Berikutnya PT Indonesia Batu Prima Energi (IBPE) dan PT Arthaco Prima Energi (APE), keduanya ditargetkan memulai produksi batu bara dalam tahun ini. Ditambah lagi, PT Energi Inti Bara Pratama (EIBP), PT Sriwijaya Energi Persada (SEP), PT Titan Prawira Sriwijaya (TPS), PT Primaraya Energi (PE), dan PT Putra Mandiri Coal (PUMCO) yang sedang disiapkan untuk beroperasi dalam 1atau 2 tahun dari sekarang. Tujuh IUP dengan luas 64.191 ha ini memiliki estimasi total sumber daya sebesar lebih dari 1,4 miliar MT.

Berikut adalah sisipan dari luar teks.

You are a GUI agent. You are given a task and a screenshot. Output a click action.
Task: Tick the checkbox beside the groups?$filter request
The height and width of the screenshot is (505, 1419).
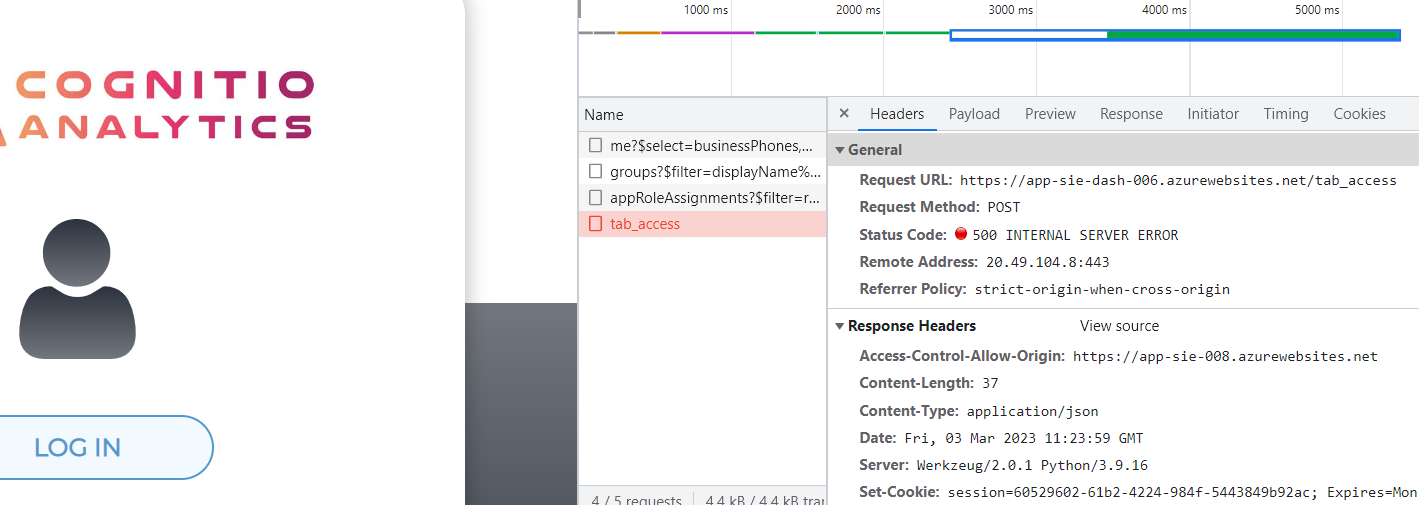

Produksi BSPC dan PMC pada tahun 2021 mencapai 2,5 juta metrik ton, menghasilkan pendapatan sekitar USD 74,8 juta dengan EBITDA USD 33 juta.
Pada periode sembilan bulan hingga September 2021, BCR berhasil mencatatkan pendapatan sebesar USD 44,1 juta dengan EBITDA senilai USD 20,4 juta.
Dengan asumsi akuisisi BCR oleh IATA terlaksana pada Januari 2021, laporan IATA untuk September 2021 akan menghasilkan pendapatan USD 51,4 juta dengan EBITDA sebesar USD 20,4 juta, daripada pendapatan sebesar USD 7,2 juta dengan kerugian EBITDA USD 54,8 ribu.
“Laporan asumsi laba rugi tersebut akan jauh lebih baik lagi untuk periode tahunan 2021 dan pastinya akuisisi BCR dinilai sangat bermanfaat bagi IATA. Akuisisi BCR menjadi lebih menarik karena sembilan IUP milik BCR yang telah disebutkan sebelumnya akan diakuisisi dengan nilai USD 140 juta, 23% lebih rendah dari valuasi BSPC dan PMC,” terangnya.
Pada 2022, BCR telah memperoleh ijin untuk meningkatkan produksi hingga 8 juta metrik ton. Dengan estimasi harga batubara terus menguat dan target produksi tersebut tercapai, kinerja keuangan IATA tahun 2022 diperkirakan akan sangat baik, dengan ekspektasi peningkatan pendapatan hingga 3x lipat dari tahun 2021, setelah mengalami kerugian sejak tahun 2008. (*)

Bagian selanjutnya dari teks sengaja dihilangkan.